BEGIN

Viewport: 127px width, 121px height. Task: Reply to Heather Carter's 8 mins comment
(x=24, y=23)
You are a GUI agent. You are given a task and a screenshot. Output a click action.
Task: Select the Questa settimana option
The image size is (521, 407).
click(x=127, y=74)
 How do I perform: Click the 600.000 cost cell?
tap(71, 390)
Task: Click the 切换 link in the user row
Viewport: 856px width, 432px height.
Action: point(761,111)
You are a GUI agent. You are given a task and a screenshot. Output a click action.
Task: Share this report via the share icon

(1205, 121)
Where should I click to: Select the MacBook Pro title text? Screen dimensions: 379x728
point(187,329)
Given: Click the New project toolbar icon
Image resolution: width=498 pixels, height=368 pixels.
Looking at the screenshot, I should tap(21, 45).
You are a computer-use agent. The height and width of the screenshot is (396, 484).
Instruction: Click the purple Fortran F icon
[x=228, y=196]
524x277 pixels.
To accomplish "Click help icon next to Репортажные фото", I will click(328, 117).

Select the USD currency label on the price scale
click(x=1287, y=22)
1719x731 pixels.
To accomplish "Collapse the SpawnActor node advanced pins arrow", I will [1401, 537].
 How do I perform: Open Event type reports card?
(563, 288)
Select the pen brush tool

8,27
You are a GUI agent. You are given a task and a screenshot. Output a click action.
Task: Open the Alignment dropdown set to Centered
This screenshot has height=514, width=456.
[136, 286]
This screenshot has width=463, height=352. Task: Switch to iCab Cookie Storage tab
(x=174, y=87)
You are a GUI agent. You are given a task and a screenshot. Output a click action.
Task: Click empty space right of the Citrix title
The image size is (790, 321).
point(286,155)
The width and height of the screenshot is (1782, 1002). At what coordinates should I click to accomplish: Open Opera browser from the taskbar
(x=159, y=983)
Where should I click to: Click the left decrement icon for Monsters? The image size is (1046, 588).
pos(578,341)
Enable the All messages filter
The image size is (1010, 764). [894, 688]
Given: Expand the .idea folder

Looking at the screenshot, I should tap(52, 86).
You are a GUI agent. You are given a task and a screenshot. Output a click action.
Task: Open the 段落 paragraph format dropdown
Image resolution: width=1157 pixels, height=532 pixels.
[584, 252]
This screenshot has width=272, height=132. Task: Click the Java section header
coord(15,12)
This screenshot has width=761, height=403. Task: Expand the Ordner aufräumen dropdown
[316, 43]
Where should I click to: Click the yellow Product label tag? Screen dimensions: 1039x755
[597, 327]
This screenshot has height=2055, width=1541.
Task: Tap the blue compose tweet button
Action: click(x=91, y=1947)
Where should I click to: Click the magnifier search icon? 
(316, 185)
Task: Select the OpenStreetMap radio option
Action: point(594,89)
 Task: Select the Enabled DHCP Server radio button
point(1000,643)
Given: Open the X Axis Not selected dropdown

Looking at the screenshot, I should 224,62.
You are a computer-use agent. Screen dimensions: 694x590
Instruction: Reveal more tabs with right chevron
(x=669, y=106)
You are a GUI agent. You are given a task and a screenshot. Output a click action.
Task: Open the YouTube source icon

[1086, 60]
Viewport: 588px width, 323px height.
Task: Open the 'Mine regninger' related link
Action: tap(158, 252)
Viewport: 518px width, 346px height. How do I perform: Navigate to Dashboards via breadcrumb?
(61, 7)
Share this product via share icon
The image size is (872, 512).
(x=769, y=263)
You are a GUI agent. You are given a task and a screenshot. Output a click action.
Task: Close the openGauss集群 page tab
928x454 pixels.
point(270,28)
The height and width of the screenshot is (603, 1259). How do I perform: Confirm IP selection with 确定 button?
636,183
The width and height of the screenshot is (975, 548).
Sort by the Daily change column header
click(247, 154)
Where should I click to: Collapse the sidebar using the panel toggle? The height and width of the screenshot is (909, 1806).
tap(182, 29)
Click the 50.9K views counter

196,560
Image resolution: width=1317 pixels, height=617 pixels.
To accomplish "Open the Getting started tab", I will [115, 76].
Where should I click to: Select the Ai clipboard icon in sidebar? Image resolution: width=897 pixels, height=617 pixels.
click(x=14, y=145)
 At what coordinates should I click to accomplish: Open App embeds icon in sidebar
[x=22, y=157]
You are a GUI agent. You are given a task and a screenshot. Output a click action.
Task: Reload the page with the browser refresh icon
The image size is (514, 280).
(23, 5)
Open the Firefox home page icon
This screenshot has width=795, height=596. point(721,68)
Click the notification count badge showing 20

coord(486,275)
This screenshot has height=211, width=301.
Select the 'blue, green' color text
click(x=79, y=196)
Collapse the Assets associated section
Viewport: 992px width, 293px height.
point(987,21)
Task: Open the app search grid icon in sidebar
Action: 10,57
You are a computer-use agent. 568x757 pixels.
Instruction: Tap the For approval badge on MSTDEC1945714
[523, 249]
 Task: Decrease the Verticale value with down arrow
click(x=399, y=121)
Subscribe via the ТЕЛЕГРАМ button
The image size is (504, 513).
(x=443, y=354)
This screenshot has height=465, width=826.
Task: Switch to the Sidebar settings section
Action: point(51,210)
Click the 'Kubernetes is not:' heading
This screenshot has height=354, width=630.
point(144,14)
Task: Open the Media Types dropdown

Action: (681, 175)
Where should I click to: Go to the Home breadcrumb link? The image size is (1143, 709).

END

#### GIVEN PROBLEM
Reproduce all of the data above, line for line and without any changes.

#### SOLUTION
Viewport: 127px width, 121px height. Task: Reply to Heather Carter's 8 mins comment
(x=24, y=23)
You are a GUI agent. You are given a task and a screenshot. Output a click action.
Task: Select the Questa settimana option
The image size is (521, 407).
click(x=127, y=74)
 How do I perform: Click the 600.000 cost cell?
tap(71, 390)
Task: Click the 切换 link in the user row
Viewport: 856px width, 432px height.
Action: point(761,111)
You are a GUI agent. You are given a task and a screenshot. Output a click action.
Task: Share this report via the share icon

(1205, 121)
Where should I click to: Select the MacBook Pro title text? Screen dimensions: 379x728
point(187,329)
Given: Click the New project toolbar icon
Image resolution: width=498 pixels, height=368 pixels.
Looking at the screenshot, I should tap(21, 45).
You are a computer-use agent. The height and width of the screenshot is (396, 484).
Instruction: Click the purple Fortran F icon
[x=228, y=196]
524x277 pixels.
To accomplish "Click help icon next to Репортажные фото", I will click(328, 117).

Select the USD currency label on the price scale
click(x=1287, y=22)
1719x731 pixels.
To accomplish "Collapse the SpawnActor node advanced pins arrow", I will [1401, 537].
 How do I perform: Open Event type reports card?
(563, 288)
Select the pen brush tool

8,27
You are a GUI agent. You are given a task and a screenshot. Output a click action.
Task: Open the Alignment dropdown set to Centered
This screenshot has height=514, width=456.
[136, 286]
This screenshot has width=463, height=352. Task: Switch to iCab Cookie Storage tab
(x=174, y=87)
You are a GUI agent. You are given a task and a screenshot. Output a click action.
Task: Click empty space right of the Citrix title
The image size is (790, 321).
point(286,155)
The width and height of the screenshot is (1782, 1002). At what coordinates should I click to accomplish: Open Opera browser from the taskbar
(x=159, y=983)
Where should I click to: Click the left decrement icon for Monsters? The image size is (1046, 588).
pos(578,341)
Enable the All messages filter
The image size is (1010, 764). [894, 688]
Given: Expand the .idea folder

Looking at the screenshot, I should tap(52, 86).
You are a GUI agent. You are given a task and a screenshot. Output a click action.
Task: Open the 段落 paragraph format dropdown
Image resolution: width=1157 pixels, height=532 pixels.
[584, 252]
This screenshot has width=272, height=132. Task: Click the Java section header
coord(15,12)
This screenshot has width=761, height=403. Task: Expand the Ordner aufräumen dropdown
[316, 43]
Where should I click to: Click the yellow Product label tag? Screen dimensions: 1039x755
[597, 327]
This screenshot has height=2055, width=1541.
Task: Tap the blue compose tweet button
Action: click(x=91, y=1947)
Where should I click to: Click the magnifier search icon? 
(316, 185)
Task: Select the OpenStreetMap radio option
Action: point(594,89)
 Task: Select the Enabled DHCP Server radio button
point(1000,643)
Given: Open the X Axis Not selected dropdown

Looking at the screenshot, I should 224,62.
You are a computer-use agent. Screen dimensions: 694x590
Instruction: Reveal more tabs with right chevron
(x=669, y=106)
You are a GUI agent. You are given a task and a screenshot. Output a click action.
Task: Open the YouTube source icon

[1086, 60]
Viewport: 588px width, 323px height.
Task: Open the 'Mine regninger' related link
Action: tap(158, 252)
Viewport: 518px width, 346px height. How do I perform: Navigate to Dashboards via breadcrumb?
(61, 7)
Share this product via share icon
The image size is (872, 512).
(x=769, y=263)
You are a GUI agent. You are given a task and a screenshot. Output a click action.
Task: Close the openGauss集群 page tab
928x454 pixels.
point(270,28)
The height and width of the screenshot is (603, 1259). How do I perform: Confirm IP selection with 确定 button?
636,183
The width and height of the screenshot is (975, 548).
Sort by the Daily change column header
click(247, 154)
Where should I click to: Collapse the sidebar using the panel toggle? The height and width of the screenshot is (909, 1806).
tap(182, 29)
Click the 50.9K views counter

196,560
Image resolution: width=1317 pixels, height=617 pixels.
To accomplish "Open the Getting started tab", I will [115, 76].
Where should I click to: Select the Ai clipboard icon in sidebar? Image resolution: width=897 pixels, height=617 pixels.
click(x=14, y=145)
 At what coordinates should I click to accomplish: Open App embeds icon in sidebar
[x=22, y=157]
You are a GUI agent. You are given a task and a screenshot. Output a click action.
Task: Reload the page with the browser refresh icon
The image size is (514, 280).
(23, 5)
Open the Firefox home page icon
This screenshot has width=795, height=596. point(721,68)
Click the notification count badge showing 20

coord(486,275)
This screenshot has height=211, width=301.
Select the 'blue, green' color text
click(x=79, y=196)
Collapse the Assets associated section
Viewport: 992px width, 293px height.
point(987,21)
Task: Open the app search grid icon in sidebar
Action: 10,57
You are a computer-use agent. 568x757 pixels.
Instruction: Tap the For approval badge on MSTDEC1945714
[523, 249]
 Task: Decrease the Verticale value with down arrow
click(x=399, y=121)
Subscribe via the ТЕЛЕГРАМ button
The image size is (504, 513).
(x=443, y=354)
This screenshot has height=465, width=826.
Task: Switch to the Sidebar settings section
Action: point(51,210)
Click the 'Kubernetes is not:' heading
This screenshot has height=354, width=630.
point(144,14)
Task: Open the Media Types dropdown

Action: (681, 175)
Where should I click to: Go to the Home breadcrumb link? The image size is (1143, 709).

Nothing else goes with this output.